Crónica

Carlos Meneses, el corazón en las palabras

El arequipeño que ha pasado más tiempo en una sala de redacción cumple 82 años. Nació el mismo día y año que Mario Vargas Llosa y los trajo al mundo la misma “cigüeña”. 

Por Jorge Turpo Rivas

Como niño que se divierte después de una travesura, Carlos Meneses festeja cada párrafo del artículo que está dictando a la jefa de redacción de El Pueblo. Lo encuentro alegre y literalmente le sobo la joroba. Un día antes celebró su cumpleaños.

Nació el mismo día, mes y año (1936) que Mario Vargas Llosa, y para más coincidencias, los trajo al mundo la misma “cigüeña”. Miss Pitcher, la partera más conocida de la ciudad en esos años, fue la encargada de primero atender el parto de Mario y luego el de Carlos.

Hace unos años, cuando era director de Arequipa al Día, tecleaba los editoriales y su columna “El día del zapatero” en una máquina de escribir que hoy reposa en la biblioteca de su casona de la calle Melgar.

“Qué quiere usted”, me preguntó desafiante esa mañana que fui a entrevistarlo. Tiene fama de gritón, pero hoy está contento, espero que sea por mi visita.
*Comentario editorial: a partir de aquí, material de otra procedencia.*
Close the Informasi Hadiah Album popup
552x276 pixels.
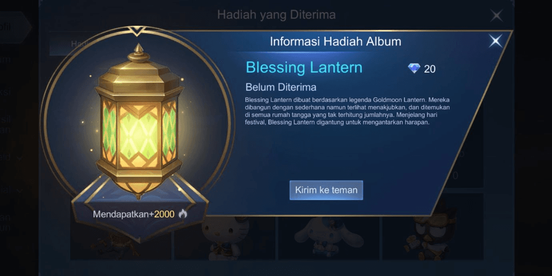coord(496,41)
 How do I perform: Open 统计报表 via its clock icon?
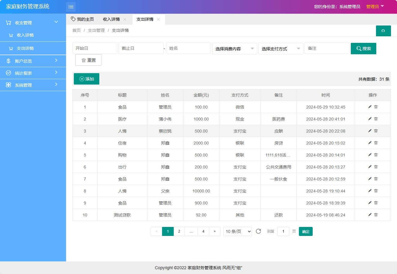(8, 73)
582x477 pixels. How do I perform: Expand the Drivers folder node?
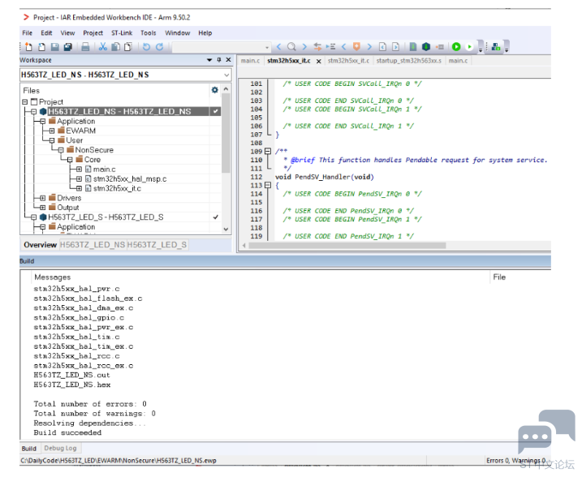point(43,198)

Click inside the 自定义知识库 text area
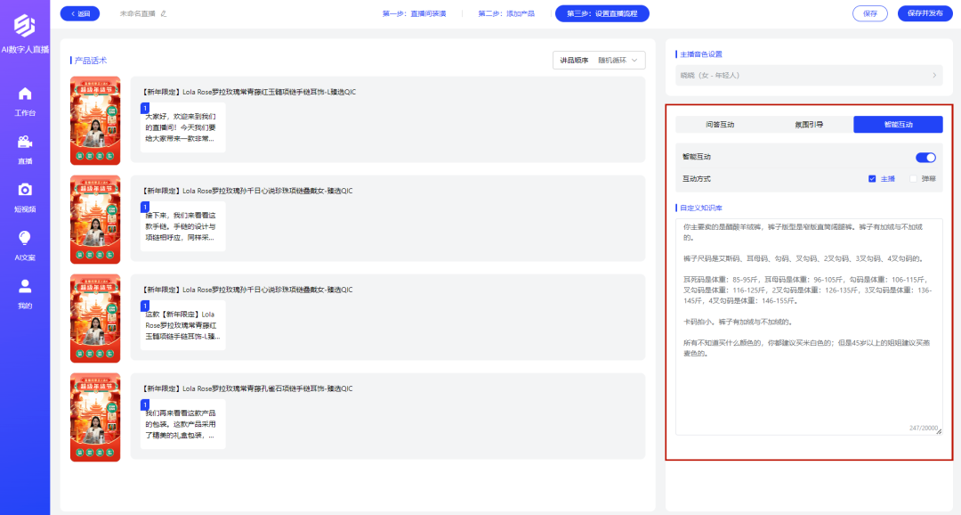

¿Dónde reside el auténtico poder: en el dinero, en la política, en la iglesia, en las fuerzas armadas, en los medios de comunicación? Le pregunté.

“Lo importante no es dónde reside, sino dónde es más útil, porque los que van a pagar las consecuencias de un error del poder, van a ser los ciudadanos, lo importante es de qué manera pueden influir en los hombres los poderes reales. El poder real no debería estar en nada que signifique exclusivismo, debe ser aquel que pueda lograr como meta el mayor beneficio para más gente”, respondió.

Don Carlos ejerce el periodismo hace más de cincuenta años. Trabajó en El Deber como redactor y fue director de Correo hasta que la dictadura de Velasco lo dejó en la calle y lo alejó del periodismo varios años.

En 1980 cuando retornó la democracia, lo nombraron presidente de la Corporación de Desarrollo de Arequipa. Meneses era militante de Acción Popular, el partido de Fernando Belaunde.

Para la década de 1990 lo convocaron para fundar y dirigir Arequipa al Día. Tuvo una larga estadía periodística de más de diez años en ese diario. Ahora dirige El Pueblo.

– ¿Qué es ser periodista? –. Seguí preguntando.

Es ser un privilegiado. Pero hay que reunir ciertos requisitos y hay que merecer ciertos reconocimientos ciudadanos. Cuando uno puede dormir tranquilo, caminar por las calles sin ser insultado o mal visto, o ser llamado cariñosamente, ya estas bendito. Eres un periodista consagrado y si hay cielo, seguramente tienes la posibilidad de llegar a él”.

– ¿Cuál es la enfermedad del periodista?

– Hay una variopinta cantidad de enfermedades, pero creo que el cáncer es la corrupción.

Amante eterno de Arequipa, don Carlos Meneses forjó varias generaciones de periodistas a los que ahora llama “hijos”. Sabe distinguir el estado de ánimo de sus redactores leyendo lo que escriben en sus crónicas.

Se asomó al periodismo cuando finalizaba la primaria en el colegio San Francisco de Asís. Con un compañero, de apellido Franco, crearon Zeppelin, un periódico escolar. Y voló alto hasta dirigir los principales diarios locales. En Arequipa no hay otro hombre que haya pasado tantos años en una sala de redacción.

Y en una sala de redacción lo entrevisto mientras en la calle pasan las noticias. Luego llegan los titulares, los editoriales. Las portadas.

Meneses pone el corazón en las palabras. No hay cierre de edición para su talento. Sigue siendo noticia, sigue siendo un hecho por una sencilla razón: porque es eterno.